Avevo un migliore amico. Si chiamava Michele e all’università aveva scelto di studiare medicina, per andare un giorno in Africa a dare una mano a chi avesse bisogno di lui. Condividevamo il sogno dell’Africa, e avevamo deciso di partire insieme una volta laureati. Lui non ci riuscì: una notte, un incidente in moto su una strada ligure ha ucciso lui e i suoi sogni per sempre. Alla fine in Africa ci andai da sola: la morte prematura di Michele era stata la mia spinta a partire. Perchè aspettare? Non possiamo mai sapere cosa ci potrà succedere.
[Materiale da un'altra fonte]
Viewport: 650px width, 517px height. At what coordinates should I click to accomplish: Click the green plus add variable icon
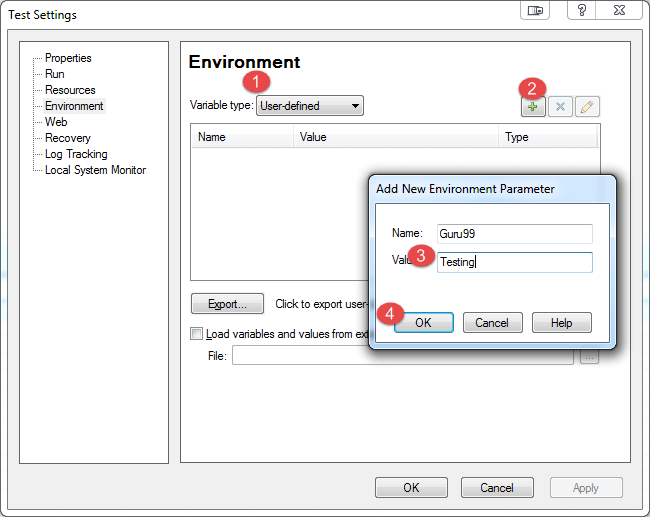point(533,106)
Se è vero che la porta è la parte più lunga di un viaggio (Fabio Volo, Un posto nel mondo), sprono chiunque fosse indeciso, ad aprirla al più presto e oltrepassarla. Non farlo sarebbe un peccato: perdereste la possibilità di estendervi da ciò che siete a ciò che potete ancora diventare. Se non siete felici della direzione che sta prendendo la vostra vita, e vi sembra che stiate diventando sempre più simili al quel collega che non sopportate piuttosto che a voi stessi, prendete quella decisione difficile e inventatevi una seconda vita. Sentite la paura, ma fatelo comunque. Prima che sia troppo tardi.